Prepared for anything: How WFPS paramedics help you when you call 911
May 28, 2021
No one wants to have to travel in the back of an ambulance as a patient, but if you do, it is important to remember all of the equipment packed inside of emergency vehicle is there to help you.
Russ McKenzie, a Winnipeg Fire Paramedic Service (WFPS) Advanced Care Paramedic Practitioner (ACPP), has been working on ambulances in Winnipeg for 21 years, and he knows nerves and anxiety are common.
“If you’re nervous when you’re accessing medical care, that’s okay. We always try to tell patients what is going on so they have the information they need,” said McKenzie.
The WFPS responds to more than 90,000 medical calls each year in Winnipeg. These calls often represent a person’s worst day, and crews are trained to provide the best care possible.

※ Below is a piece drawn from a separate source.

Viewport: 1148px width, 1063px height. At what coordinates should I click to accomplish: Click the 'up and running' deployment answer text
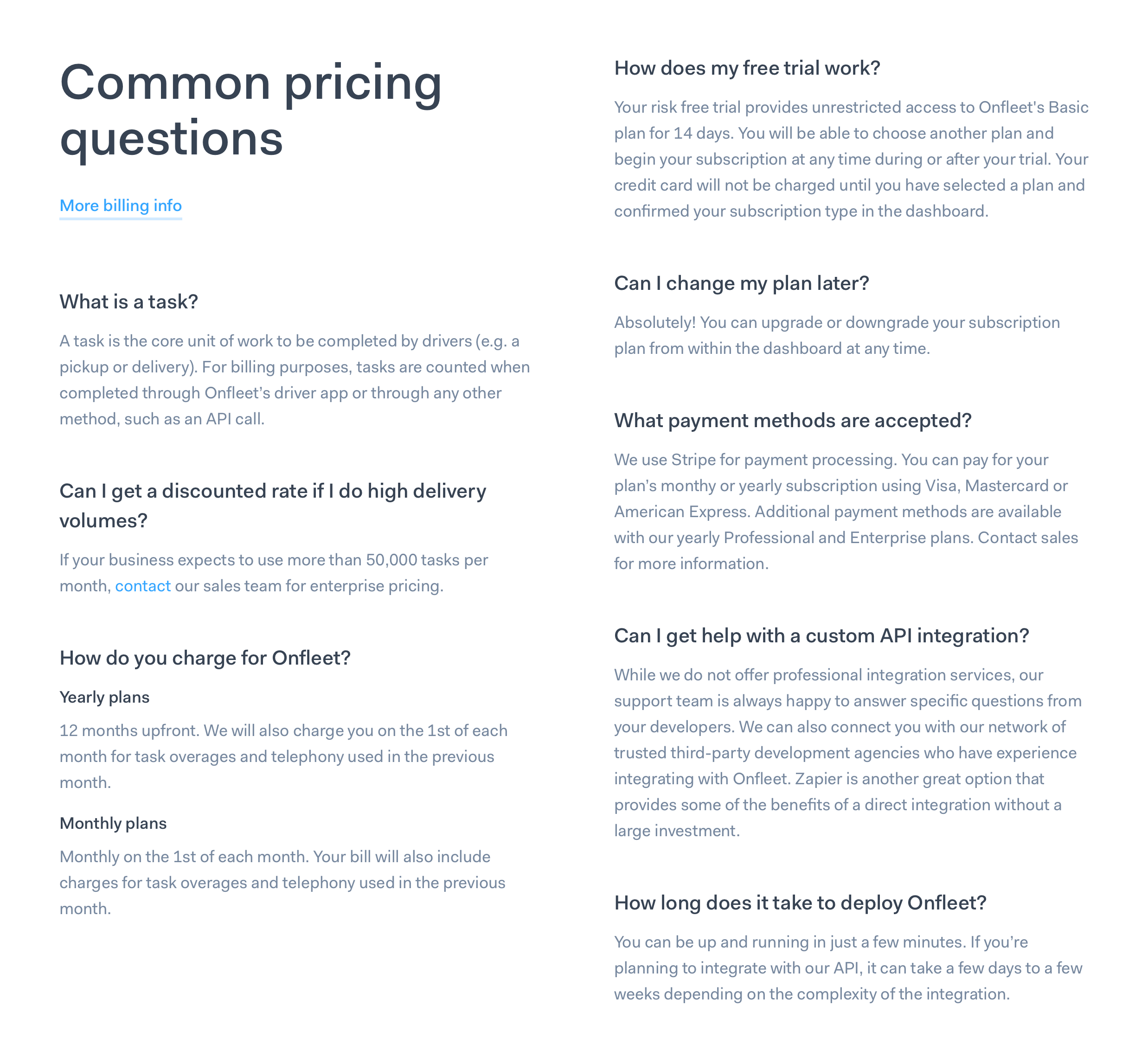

In Winnipeg, ambulances are a contracted service, and units have equipment for most types of medical emergencies. Crews have supplies and training to respond to airway issues, major traumas, substance use incidents, cardiac events and strokes. Paramedics can also give medications orally, intravenously, or by inhalation. They have access to personal protective equipment (PPE) to protect both patients and paramedics.
When you call 911, the communications operators and dispatchers will ask questions to ensure the right resource is sent to you as quickly as possible.
“In our integrated model, paramedics respond to emergencies in ambulances, fire trucks, or SUVs. When paramedics arrive, we do an initial assessment and determine the best emergency treatment plan for each individual case,” said McKenzie.
Often before an ambulance heads to a hospital, paramedics will start treatment, such as an IV, for the patient inside the ambulance, getting them prepared for what may be needed at the Emergency Department so when they arrive, the lifesaving treatment is often already underway.
Each year, WFPS crews respond to about 25 emergency births and many calls involving children.
The WFPS employs Paramedic District Chiefs and ACPPs like McKenzie who have additional training to respond to childbirth emergencies and pediatric events.
“Every day is different for a paramedic and we go to different calls each shift, from a person who has slipped and fallen, to a person having chest pain, to major trauma incidents, to a vehicle collision, and to palliative care situations,” said McKenzie. “That’s what I like about this career. I never know what my day will be like, and every shift we get the chance to make a difference in someone else’s life.”